Als Komödie bietet die Story durchaus Stoff für viele Gags. Manche sind recht gelungen, manche schwächer. Sie sind glücklicherweise nie richtig plump, andererseits jedoch auch selten wirklich scharfsinnig. Auch ein bisschen philosophischer Tiefgang findet sich, wenn Will/Vijay mit seinem alten Selbst ringt. Wenn er damit konfrontiert wird, dass viele ihn eigentlich nicht so richtig mochten.
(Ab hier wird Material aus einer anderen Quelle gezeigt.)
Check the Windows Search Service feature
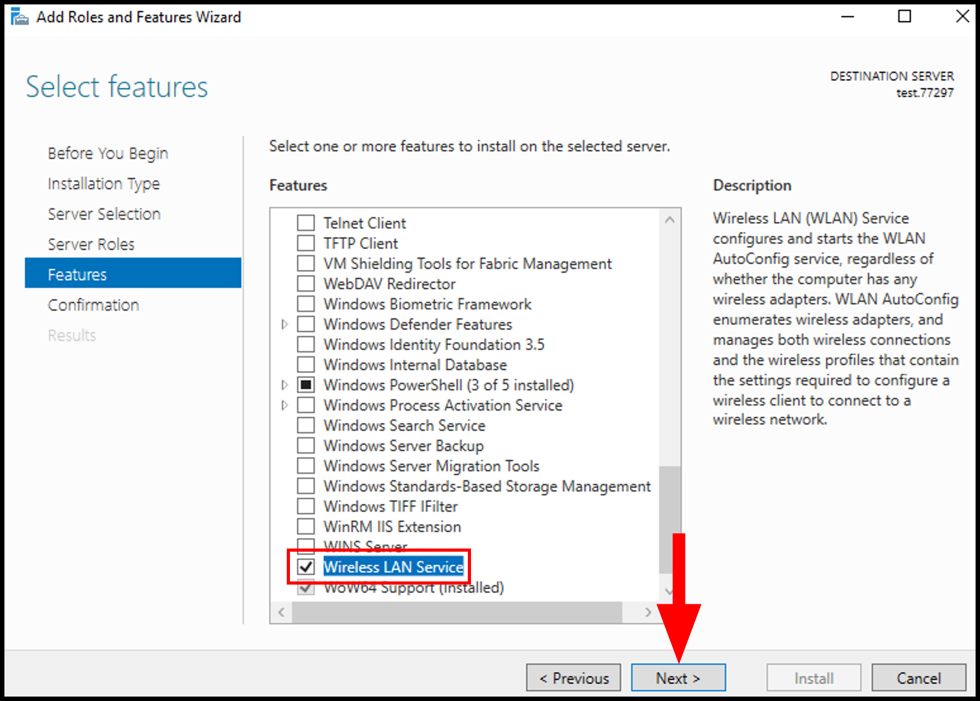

Wenn er sieht, dass seine Frau so schnell bereit ist, ihn mit sich selbst zu betrügen: nicht zuletzt deshalb, weil der Sex, Kamasutra-Tantra-angehaucht, einfach besser ist. An die bissige Schärfe eines Woody Allen kommt Gabarski jedoch nicht heran.
Für Moritz Bleibtreu ist diese „Doppelrolle“ natürlich ein gefundenes Fressen. Dass er mitunter etwas übertreibt, ist dem Genre angemessen. Für jene, die ihn eher als rauen Burschen in Erinnerung haben, kann es interessant sein, diese Facetten an ihm zu entdecken. In dieser klassisch inszenierten Geschichte stellt Patricia Arquette als seine Frau einen pointierten Gegenpol dar. Die anderen Schauspieler machen ihre Sache gut, fallen in der Erinnerung aber zurück. Bleibtreu vor allem, aber auch Arquette, stehen da einfach zu sehr im Vordergrund.
Vijay and I wird so zu einem netten kleinen Lustspiel, nicht mehr, aber auch nicht weniger. Es verleitet nicht zu brüllenden Lachern, eher zu amüsiertem Schmunzeln und sorgt so für angenehme Unterhaltung.